Prospie Disappears in Tech, Building Will Not Erupt This Year
High school junior Mel Lansing, currently enrolled in AP Environmental Science, visited Northwestern’s Evanston campus this past Friday eager to check out the earth sciences department in the second largest building under five stories. But, as with every incoming student and most people with Ph.D.’s, she overestimated her ability to navigate the labyrinthine Northwestern Technological Institute and quickly got lost, last seen somewhere near the basement F-Wing, though eyewitnesses themselves weren’t entirely sure where they were.

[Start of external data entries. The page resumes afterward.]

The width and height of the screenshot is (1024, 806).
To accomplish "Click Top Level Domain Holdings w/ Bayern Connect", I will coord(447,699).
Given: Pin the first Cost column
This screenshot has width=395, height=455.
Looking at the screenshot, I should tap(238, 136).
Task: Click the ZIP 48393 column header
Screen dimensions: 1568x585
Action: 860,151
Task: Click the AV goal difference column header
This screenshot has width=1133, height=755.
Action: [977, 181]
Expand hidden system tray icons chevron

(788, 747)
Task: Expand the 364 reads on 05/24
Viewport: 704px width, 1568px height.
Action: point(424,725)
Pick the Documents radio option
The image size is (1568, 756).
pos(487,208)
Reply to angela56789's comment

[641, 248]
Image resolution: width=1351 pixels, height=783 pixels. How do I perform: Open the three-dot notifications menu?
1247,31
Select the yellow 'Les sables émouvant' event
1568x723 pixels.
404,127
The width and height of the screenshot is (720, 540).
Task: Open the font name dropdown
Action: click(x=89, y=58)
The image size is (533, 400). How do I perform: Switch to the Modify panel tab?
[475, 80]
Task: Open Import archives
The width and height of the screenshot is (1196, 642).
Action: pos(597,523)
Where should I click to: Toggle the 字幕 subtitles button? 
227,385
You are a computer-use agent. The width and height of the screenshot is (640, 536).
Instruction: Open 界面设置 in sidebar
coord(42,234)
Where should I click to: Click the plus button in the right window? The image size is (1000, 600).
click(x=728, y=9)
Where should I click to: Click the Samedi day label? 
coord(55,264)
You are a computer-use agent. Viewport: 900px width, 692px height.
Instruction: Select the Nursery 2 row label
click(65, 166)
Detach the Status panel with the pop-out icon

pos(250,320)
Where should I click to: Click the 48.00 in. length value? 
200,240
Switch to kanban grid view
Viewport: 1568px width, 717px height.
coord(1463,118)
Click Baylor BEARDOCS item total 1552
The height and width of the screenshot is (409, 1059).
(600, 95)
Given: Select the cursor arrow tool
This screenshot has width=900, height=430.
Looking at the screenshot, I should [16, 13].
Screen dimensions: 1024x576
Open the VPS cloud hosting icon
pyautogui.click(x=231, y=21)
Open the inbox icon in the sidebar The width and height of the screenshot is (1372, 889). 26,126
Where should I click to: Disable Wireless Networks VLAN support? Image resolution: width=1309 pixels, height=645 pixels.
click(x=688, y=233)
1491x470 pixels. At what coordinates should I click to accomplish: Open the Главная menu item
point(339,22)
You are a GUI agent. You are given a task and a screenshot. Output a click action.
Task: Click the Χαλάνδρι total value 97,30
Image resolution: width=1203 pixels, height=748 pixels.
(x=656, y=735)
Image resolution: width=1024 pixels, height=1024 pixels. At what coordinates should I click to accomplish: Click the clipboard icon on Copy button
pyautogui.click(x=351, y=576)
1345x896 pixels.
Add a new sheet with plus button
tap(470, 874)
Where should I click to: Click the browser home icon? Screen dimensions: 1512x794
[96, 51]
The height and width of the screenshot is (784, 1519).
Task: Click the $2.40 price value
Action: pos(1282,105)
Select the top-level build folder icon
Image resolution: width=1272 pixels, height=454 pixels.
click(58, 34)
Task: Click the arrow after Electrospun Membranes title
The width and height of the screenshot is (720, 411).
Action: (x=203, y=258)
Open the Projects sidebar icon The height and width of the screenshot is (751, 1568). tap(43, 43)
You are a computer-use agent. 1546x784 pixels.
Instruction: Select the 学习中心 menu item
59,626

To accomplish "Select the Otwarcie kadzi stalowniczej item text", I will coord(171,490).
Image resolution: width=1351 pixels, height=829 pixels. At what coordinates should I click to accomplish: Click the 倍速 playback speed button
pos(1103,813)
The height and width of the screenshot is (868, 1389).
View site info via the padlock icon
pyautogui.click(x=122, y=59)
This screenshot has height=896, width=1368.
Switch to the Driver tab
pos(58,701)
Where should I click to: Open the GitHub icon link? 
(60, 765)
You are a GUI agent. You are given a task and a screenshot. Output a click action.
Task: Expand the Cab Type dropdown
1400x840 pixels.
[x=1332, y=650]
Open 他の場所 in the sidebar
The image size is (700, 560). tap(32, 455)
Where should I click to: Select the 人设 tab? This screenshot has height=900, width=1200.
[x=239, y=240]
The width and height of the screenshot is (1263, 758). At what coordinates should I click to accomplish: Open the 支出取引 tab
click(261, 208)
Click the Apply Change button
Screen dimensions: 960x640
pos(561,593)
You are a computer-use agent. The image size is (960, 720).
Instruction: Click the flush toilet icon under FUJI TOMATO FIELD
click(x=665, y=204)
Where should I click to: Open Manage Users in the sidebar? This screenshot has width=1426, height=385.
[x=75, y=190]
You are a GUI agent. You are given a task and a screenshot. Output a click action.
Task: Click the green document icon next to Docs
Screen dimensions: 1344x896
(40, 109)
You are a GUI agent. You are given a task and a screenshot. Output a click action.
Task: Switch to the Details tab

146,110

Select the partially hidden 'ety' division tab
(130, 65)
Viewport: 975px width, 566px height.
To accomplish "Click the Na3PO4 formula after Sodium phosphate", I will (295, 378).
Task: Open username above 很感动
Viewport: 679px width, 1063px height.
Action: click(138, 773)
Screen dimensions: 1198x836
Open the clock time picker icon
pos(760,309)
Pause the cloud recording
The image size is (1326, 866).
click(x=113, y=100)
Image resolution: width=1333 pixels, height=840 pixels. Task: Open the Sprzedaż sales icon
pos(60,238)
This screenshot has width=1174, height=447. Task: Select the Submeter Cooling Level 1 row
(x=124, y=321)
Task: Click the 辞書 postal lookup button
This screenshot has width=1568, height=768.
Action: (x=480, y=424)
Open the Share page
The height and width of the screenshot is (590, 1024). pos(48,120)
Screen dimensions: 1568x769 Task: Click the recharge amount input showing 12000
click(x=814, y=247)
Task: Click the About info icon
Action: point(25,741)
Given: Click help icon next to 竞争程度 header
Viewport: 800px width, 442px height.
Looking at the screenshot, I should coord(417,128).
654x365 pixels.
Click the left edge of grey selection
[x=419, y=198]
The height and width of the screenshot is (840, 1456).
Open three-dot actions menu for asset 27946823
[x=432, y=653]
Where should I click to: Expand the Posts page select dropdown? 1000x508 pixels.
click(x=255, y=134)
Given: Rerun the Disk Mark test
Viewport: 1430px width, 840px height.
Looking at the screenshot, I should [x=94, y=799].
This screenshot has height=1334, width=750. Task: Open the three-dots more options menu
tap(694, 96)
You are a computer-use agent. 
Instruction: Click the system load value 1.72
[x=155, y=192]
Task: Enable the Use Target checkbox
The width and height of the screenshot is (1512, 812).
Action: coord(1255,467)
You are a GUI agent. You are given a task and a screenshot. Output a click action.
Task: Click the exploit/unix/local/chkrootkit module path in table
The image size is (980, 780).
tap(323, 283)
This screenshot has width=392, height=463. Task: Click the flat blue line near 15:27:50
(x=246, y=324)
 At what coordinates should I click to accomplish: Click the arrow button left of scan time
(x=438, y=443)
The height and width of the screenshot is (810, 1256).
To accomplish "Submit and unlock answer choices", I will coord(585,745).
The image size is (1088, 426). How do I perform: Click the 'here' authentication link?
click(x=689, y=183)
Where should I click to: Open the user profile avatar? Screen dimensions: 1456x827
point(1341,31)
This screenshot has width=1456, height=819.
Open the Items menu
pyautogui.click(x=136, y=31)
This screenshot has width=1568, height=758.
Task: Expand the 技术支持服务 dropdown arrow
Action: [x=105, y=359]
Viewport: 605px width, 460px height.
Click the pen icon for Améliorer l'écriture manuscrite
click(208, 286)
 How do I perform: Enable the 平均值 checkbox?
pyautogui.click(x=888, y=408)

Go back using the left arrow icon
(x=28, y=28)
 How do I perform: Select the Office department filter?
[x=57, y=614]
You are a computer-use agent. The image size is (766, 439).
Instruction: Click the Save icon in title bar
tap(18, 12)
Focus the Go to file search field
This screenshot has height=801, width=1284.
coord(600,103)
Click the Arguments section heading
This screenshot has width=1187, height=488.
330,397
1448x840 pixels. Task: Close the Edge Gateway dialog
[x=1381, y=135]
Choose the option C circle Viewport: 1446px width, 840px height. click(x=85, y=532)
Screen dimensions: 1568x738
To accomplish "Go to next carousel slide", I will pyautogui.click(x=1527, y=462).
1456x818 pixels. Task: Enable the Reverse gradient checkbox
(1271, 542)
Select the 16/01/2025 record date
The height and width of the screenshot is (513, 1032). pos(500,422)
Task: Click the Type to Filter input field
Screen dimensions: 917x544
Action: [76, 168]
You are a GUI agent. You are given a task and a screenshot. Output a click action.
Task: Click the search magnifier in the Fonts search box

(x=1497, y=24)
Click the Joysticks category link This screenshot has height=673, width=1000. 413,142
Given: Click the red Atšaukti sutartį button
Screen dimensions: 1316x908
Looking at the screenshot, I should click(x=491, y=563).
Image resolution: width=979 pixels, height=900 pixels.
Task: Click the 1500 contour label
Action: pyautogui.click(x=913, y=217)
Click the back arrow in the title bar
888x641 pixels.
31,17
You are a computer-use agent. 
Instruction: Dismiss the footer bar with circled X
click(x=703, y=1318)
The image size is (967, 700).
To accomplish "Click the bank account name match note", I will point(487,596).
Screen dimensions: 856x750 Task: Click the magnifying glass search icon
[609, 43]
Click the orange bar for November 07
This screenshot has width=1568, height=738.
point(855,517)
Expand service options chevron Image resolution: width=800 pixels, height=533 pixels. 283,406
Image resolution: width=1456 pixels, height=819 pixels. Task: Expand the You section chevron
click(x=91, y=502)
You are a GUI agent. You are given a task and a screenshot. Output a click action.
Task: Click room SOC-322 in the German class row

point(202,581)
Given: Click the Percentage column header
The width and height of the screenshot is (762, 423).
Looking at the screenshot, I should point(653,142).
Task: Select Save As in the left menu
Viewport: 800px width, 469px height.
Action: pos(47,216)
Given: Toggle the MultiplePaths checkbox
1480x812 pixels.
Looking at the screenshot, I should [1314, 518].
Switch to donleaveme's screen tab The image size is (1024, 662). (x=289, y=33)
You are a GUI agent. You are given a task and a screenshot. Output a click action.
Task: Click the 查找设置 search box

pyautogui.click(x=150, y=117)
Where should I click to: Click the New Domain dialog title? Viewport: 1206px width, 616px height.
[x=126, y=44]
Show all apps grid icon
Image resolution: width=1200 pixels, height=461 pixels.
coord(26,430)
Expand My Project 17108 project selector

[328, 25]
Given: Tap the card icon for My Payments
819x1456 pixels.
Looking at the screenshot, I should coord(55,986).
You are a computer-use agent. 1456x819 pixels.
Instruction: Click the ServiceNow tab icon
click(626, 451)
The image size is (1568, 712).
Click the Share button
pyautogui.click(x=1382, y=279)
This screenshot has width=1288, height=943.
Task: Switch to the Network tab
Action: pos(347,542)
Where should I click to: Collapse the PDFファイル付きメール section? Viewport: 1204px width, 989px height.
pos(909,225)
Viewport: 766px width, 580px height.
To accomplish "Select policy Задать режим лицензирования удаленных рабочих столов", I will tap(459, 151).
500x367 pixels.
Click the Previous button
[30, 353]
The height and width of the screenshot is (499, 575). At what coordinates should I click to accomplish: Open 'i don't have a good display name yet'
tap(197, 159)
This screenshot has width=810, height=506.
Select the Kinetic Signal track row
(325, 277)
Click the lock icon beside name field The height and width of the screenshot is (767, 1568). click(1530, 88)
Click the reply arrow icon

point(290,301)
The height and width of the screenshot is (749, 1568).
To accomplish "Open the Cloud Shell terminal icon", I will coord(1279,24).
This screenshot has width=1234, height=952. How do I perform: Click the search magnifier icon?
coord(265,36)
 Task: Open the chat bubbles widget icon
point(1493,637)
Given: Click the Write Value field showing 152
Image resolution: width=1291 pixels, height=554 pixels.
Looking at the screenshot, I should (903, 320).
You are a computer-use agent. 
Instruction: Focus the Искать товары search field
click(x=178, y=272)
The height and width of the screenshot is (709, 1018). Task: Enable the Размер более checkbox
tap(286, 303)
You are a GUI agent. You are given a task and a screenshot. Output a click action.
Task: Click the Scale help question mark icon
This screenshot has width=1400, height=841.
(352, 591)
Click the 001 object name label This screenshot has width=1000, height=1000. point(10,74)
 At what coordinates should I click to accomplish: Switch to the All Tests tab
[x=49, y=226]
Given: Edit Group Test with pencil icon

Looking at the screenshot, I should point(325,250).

In what we have been assured is entirely unrelated news, the earth sciences department announced Friday afternoon—about 15 minutes after Lansing’s parents realized she had split from their tour group—that there will be no chance of lava, ash, pyroclastic flows, or boulders getting launched violently from the building this year. Several professors and an ensemble of grad students in matching ceremonial robes declined to comment in startling unison when asked if Lansing had been there to witness the scientists’ discovery.
Tech does not lie along any known tectonic fault lines, hot spots, or other geologic phenomena where one could possibly encounter volcanic activity, and yet, according to geologist Ilma Alko, there is “some phenomenon present within the building that could explode with the violent energy of a thousand failing orgo students.” When prompted to elaborate, Alko explained that, while the mechanism was unknown, there was nothing to worry about, since the department has figured out a method for preventing the building from accumulating dangerous levels of superheated gas.
NUPD has begun combing through audio collected from the listening devices installed in random lockers, but as of yet there is no plausible explanation for why Lansing has gone missing. After all, who the hell would plausibly think that Tech would erupt if not regularly fed human sacrifices?